Chitinase activity in production medium without any additional source other than chitin and BHM showed maximum activity at 72 h of incubation and after which the activity declined. Whereas, the maximum activity for chitinase in production medium B supplemented with additional nutritional sources was detected to be at 120 h of incubation and after which the activity declined. Figure (2.6A) represents that Streptomycetes sp.

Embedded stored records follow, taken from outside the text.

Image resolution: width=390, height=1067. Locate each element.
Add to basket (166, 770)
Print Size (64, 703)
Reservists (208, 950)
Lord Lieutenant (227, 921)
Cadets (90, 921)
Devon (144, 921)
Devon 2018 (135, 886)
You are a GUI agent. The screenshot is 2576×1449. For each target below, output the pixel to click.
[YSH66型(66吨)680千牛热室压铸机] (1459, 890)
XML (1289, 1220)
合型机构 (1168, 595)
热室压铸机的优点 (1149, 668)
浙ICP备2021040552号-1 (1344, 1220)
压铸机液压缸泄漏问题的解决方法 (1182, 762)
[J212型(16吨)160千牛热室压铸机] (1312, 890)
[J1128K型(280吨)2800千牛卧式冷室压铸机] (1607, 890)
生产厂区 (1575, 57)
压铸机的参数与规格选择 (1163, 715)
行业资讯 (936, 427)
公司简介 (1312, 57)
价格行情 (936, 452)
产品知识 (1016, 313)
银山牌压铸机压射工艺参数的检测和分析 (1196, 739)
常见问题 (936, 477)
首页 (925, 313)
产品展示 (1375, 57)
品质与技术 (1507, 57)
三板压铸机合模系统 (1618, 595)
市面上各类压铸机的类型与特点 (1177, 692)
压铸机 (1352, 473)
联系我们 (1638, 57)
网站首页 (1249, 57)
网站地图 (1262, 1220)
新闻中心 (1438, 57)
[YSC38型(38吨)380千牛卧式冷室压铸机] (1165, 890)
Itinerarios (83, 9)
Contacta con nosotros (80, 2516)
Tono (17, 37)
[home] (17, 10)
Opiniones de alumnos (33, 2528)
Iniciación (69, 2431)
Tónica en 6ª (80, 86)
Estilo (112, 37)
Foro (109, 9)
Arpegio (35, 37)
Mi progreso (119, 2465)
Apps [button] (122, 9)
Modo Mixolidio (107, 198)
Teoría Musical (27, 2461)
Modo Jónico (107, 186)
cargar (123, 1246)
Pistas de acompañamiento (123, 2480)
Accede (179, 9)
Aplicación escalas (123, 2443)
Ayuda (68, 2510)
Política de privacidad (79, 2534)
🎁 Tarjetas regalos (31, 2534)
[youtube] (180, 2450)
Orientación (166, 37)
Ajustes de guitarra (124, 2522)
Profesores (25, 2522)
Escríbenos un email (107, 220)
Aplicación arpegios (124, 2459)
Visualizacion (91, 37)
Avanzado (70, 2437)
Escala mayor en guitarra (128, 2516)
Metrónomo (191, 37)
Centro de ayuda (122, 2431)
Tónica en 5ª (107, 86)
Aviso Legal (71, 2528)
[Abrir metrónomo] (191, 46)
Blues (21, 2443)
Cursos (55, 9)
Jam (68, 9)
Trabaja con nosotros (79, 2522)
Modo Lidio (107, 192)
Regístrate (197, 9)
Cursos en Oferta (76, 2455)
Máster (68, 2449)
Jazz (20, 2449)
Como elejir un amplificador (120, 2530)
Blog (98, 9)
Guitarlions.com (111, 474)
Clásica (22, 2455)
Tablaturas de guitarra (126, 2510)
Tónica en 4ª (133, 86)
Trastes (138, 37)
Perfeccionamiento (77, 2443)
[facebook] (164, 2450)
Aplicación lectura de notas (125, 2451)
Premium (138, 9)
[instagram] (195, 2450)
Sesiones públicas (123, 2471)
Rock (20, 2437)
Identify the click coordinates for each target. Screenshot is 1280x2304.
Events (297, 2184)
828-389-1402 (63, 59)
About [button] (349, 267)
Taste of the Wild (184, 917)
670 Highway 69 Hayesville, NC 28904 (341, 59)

ANU 5a secretes chitinase with maximum activity of 110 U/mL in production medium B, whereas Figure (2.6B) exhibited 34 Units/mL in production medium A. This study indicates, additional nutritional sources are required for better enzyme production.

2.8 Optimization of chitinase production

Optimization of medium and production parameter for chitinase production by selecting the best nutritional and environmental condition is important to increase the chitinase yield (Saadoun et al., 2009). The traditional method of “optimizing one factor at a time” technique was used in this study. This method is determined by varying one factor while keeping the other factor at a constant level.

The aim of this investigation was to optimize the chitinase production medium for Streptomyces sp. ANU 5a. The cultural characters were optimized by amending with different concentration of chitin, various carbon and nitrogen sources, optimum pH, temperature and amino acid source supplementation were studied.

2.9 Effect of different chitin substrate on chitinase production by Streptomyces ANU5a

A study pertaining to the physiological requirement of any culture enables one to manipulate conditions so as to maximize product formation. There are difference in the performance of various Actinomycetes on the sources of carbon and energy depending upon their physiology and preference for substrate. The production of chitinase is inducible and affected by nature of substrate used in production. Therefore, the choice of an appropriate inducing substrate is of great importance. These solid substrates serve as support and/or nutrient source. As shown in Figure 2.7, different chitin substrate materials like α chitin, β chitin, colloidal chitin as well as varying concentration of α chitin was tested for their successful utilization as substrate. Among different substrate tested with variable concentration, α chitin showed maximum enzyme activity with 0.5g % (w/v) chitin concentration. The activity of chitinase was found to be maximum i.e 100 U/ml. As α chitin gave maximum activity for the enzyme, hence it was used for further experiment with their particular concentration 0.5g %.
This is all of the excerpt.